Ancient Pottery Jars In Georgia
In a new study published in the journal Proceedings of the National Academy of Sciences, ancient wine expert Patrick McGovern, from the University of Pennsylvania Museum, and colleagues conducted an analysis of pottery jars that were found in two very old archaeological sites in the Eurasian country of Georgia. The massive jars date back to the early Neolithic period.
The ancient people of Georgia may have stored 300 liters of wine in the massive jars measuring about three feet tall with small clay bumps that are clustered around the rim. The researchers said that the decorations possibly represent grapes. One of the ancient jars also feature a design of what appears like a celebration of wine: dancing people under a trellis grapevine.
The oldest of the jars was dated at about 8,000 years old, which makes it the earliest artifact showing humans consuming juice from the Eurasian grapes.
Analysis of pottery fragments revealed traces of substances such as tartaric acid, a chemical fingerprint of grapes. Researchers said that tartaric acid indicates the presence of wine or a grape product.
Researchers also found other evidences that support the presence of wine, and these include the ancient grape pollen that were discovered at the excavated sites but not in the topsoil, grape starch particles, fruit fly remains, and cells that researchers think are from grapevines on the inside of one of the pottery fragments.

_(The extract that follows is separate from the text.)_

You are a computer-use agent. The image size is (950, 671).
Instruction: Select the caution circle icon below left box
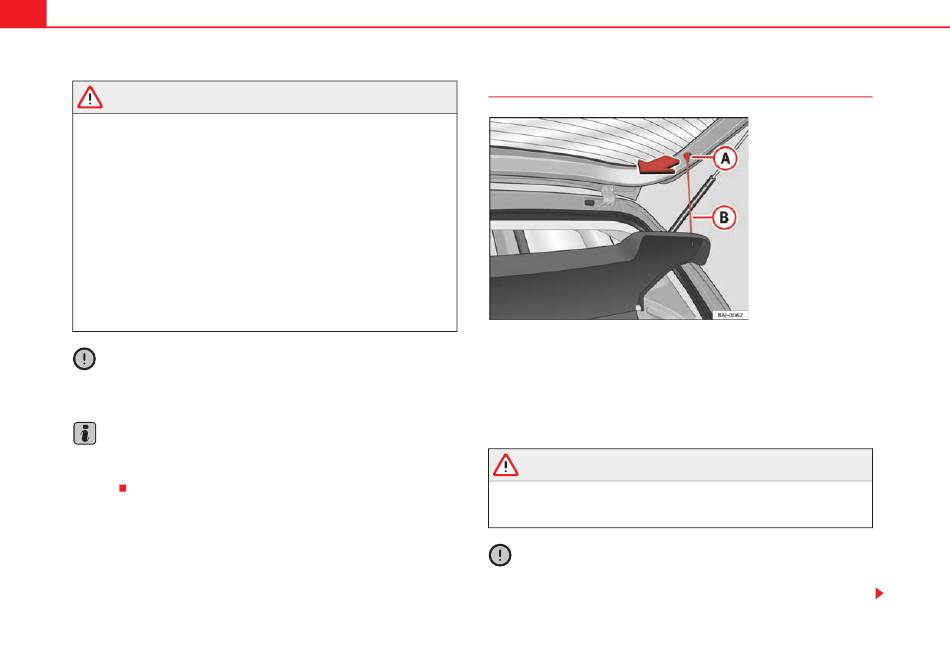pos(84,359)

"Chemical analyses of ancient organic compounds absorbed into the pottery fabrics from sites in Georgia in the South Caucasus region, dating to the early Neolithic period (ca. 6,000-5,000 BC), provide the earliest biomolecular archaeological evidence for grape wine and viniculture from the Near East, at ca. 6,000-5,800 BC," McGovern and colleagues wrote in their study.
Homes Of The Earliest Wine Makers
The evidences that researchers found suggest that the sites were homes to the earliest known vintners or wine makers
"The Georgians are absolutely ecstatic," said study researcher Stephen Batiuk, an archaeologist from the University of Toronto. "They have been saying for years that they have a very long history of winemaking and so we're really cementing that position."